LA HISTORIA CLÍNICA EN FISIOTERAPIA (y IV)

En 2008 elaboramos una serie de tres entradas sobre la obligatoriedad de todo profesional sanitario de participar en la historia clínica y propusimos un modelo para la misma en el ámbito de la fisioterapia. Tras más de diez años queríamos terminar con otra entrada en la que detallamos algunos aspectos de los distintos epígrafes.

El último apartado que describimos por entonces fue el de síntomas durante el último año. Se incluía aquí lo que ahora muchos llaman “banderas rojas”. Comprende, entre otras cosas,  aquello que induzca a sospecha de algún problema sistémico o grave que requiere una evaluación más exhaustiva o derivación a otro profesional.

Dentro de la Anamnesis hay otros ítems como intervenciones quirúrgicas, embarazo en caso de mujeres fértiles, tratamientos previos y su resultado, profesionales consultados y expectativas. Aspectos importantes que no requieren mucha aclaración. En nuestra experiencia, el grueso de la anamnesis es la Descripción del proceso actual, en el que se refleja todo lo que el paciente relata y que no es recogido en demás apartados. Comienzo del problema, desencadenantes, mitigantes, evolución, comportamiento del dolor, impresiones personales, etc. Con todos estos datos, tenemos un dibujo de la situación del paciente bastante detallado.

El módulo de Hábitos de salud se completa también con la información obtenida de la anamnesis y/o de los datos de la historia aportados por otros profesionales. Sin embargo, preferimos separarlo, considerando la relevancia de consumo de alcohol o tabaco o la práctica de ejercicio pueden tener.

El módulo Exploración tiene también su peso específico. Deliberadamente está tras los módulos precedentes, fruto de la anamnesis, y recopila todos los datos de la exploración física u objetiva y la información aportada por pruebas complementarias (radiología, analíticas, electrofisiología, pruebas de función pulmonar,…).

En cuanto al Tratamiento farmacológico no es preciso insistir en su importancia. Remitimos al lector a algunas de las entradas de las que hemos hablado de ello. Lo mismo se puede decir de la trascendencia de la Situación social y del Nivel de funcionalidad. Simplemente recordar que hay escalas para objetivar con mayor detalle estas dimensiones, que además nos pueden servir para un análisis descriptivo y para contextos de investigación.

El módulo de Diagnóstico de Fisioterapia nos resulta difícil de completar. El diagnóstico guiará nuestra acción ante el paciente o problema. Es algo que debemos saber hacer según las competencias del Grado de Fisioterapia. Sin embargo, no hay un catálogo estructurado, reconocido, normalizado y oficial. Hay distintos enfoques, como el anatomopatológico o el de funcionamiento. Pero no hay un modo de describirlo generalizado. Nosotros decimos que debe, al que lo lee, mostrarle un retrato de la situación del paciente, no sólo en una dimensión física, sino funcional, social, laboral y de ocio. Nada sencillo.
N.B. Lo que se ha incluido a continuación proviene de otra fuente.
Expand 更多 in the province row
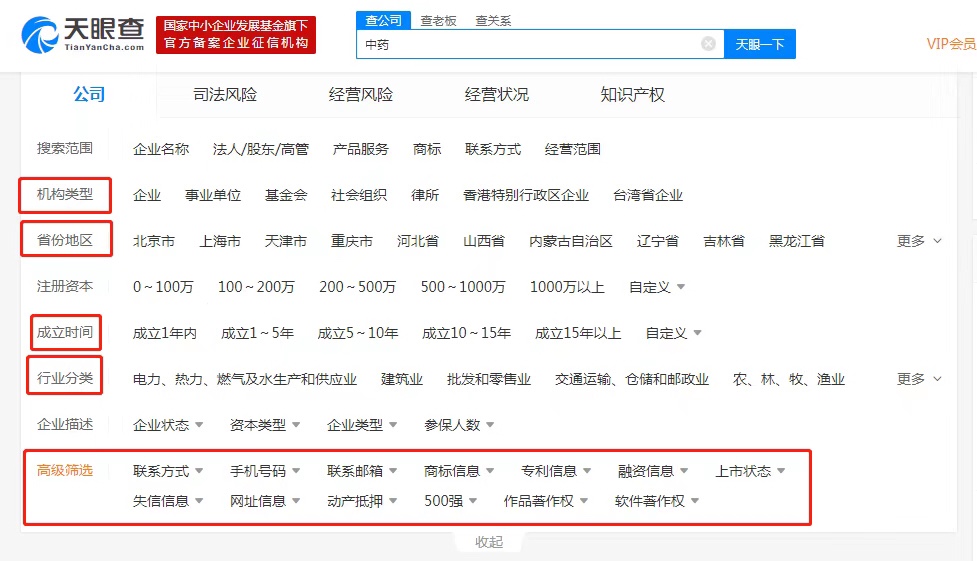pos(919,241)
Llegamos al apartado de Plan de tratamiento. Descrito más o menos detalladamente, comprende lo que se hace, enseña, aconseja y los objetivos. Además debe contemplar otras actuaciones paralelas a lo anterior, como la docencia, la búsqueda documental o la propia factura de la historia clínica. Todo eso es importante y muchas veces lleva mucho más tiempo que la propia acción terapéutica sobre el usuario.

Lo anterior se completa con apartados sobre las expectativas del fisioterapeuta y también se puede explicitar, en determinados casos, el consentimiento informado (suelo pélvico, punción,…). Finalmente, en nuestra propuesta aparecen recomendaciones y observaciones que no se enmarcan en algunos de los anteriores apartados.

Terminamos recordando lo más sustancial. La historia clínica, sea esta u otra, es necesaria como instrumento de registro, asegura la continuidad asistencial, la comunicación entre los distintos profesionales que la informan y evita duplicidades. Es una obligación profesional y legal. Pero más allá de todo eso facilita la atención de calidad. Como fisioterapeutas debemos tenerlo claro, consultar la historia clínica de nuestros compañeros y escribir,escribir y escribir.